Task item:
Please filter the data below down to the lines holding the string "label".

[Collected data entries]
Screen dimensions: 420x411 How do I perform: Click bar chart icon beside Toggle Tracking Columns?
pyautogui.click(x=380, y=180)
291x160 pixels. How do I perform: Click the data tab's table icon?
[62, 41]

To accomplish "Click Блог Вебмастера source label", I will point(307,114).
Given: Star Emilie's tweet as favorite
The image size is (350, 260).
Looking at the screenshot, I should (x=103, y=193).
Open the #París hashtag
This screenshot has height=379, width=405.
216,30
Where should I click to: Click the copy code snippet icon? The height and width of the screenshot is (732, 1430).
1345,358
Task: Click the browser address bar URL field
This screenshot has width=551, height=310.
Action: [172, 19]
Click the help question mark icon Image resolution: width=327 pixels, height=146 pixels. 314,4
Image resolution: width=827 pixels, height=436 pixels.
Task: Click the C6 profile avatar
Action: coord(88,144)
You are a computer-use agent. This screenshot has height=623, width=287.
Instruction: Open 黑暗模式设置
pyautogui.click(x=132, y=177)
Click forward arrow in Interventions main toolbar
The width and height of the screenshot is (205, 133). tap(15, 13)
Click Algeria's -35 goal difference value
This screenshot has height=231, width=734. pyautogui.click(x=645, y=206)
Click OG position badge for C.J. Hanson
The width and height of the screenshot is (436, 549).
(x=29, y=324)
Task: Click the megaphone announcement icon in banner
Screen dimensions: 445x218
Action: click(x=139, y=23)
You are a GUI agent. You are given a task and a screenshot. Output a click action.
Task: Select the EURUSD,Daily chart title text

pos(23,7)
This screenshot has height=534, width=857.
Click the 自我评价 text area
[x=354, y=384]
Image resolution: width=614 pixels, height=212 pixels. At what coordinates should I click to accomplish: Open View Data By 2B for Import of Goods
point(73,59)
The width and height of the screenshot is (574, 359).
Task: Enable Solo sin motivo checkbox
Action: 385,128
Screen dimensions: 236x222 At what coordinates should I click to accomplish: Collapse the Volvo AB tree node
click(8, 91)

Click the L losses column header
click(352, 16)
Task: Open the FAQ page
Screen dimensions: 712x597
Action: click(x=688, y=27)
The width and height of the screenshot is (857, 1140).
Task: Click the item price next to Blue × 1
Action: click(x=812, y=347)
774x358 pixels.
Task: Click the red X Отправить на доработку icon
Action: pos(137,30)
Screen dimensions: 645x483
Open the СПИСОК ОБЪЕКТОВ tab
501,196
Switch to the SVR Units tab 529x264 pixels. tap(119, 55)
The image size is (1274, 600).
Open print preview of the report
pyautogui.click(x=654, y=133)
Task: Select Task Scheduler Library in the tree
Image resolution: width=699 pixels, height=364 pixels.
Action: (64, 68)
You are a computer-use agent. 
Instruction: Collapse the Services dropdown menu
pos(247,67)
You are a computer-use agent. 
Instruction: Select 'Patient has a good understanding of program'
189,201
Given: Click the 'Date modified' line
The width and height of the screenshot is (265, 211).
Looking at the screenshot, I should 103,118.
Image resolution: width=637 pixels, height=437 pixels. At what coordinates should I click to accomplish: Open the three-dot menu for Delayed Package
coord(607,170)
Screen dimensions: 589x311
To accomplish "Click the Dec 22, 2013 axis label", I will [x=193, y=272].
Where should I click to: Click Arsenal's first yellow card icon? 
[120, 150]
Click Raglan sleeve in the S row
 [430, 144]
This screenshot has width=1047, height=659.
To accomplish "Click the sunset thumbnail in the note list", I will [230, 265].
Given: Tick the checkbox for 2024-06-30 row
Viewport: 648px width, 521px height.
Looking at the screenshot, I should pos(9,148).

Task output:
To accomplish "Click Блог Вебмастера source label", I will point(307,114).
To accomplish "Click the Dec 22, 2013 axis label", I will [x=193, y=272].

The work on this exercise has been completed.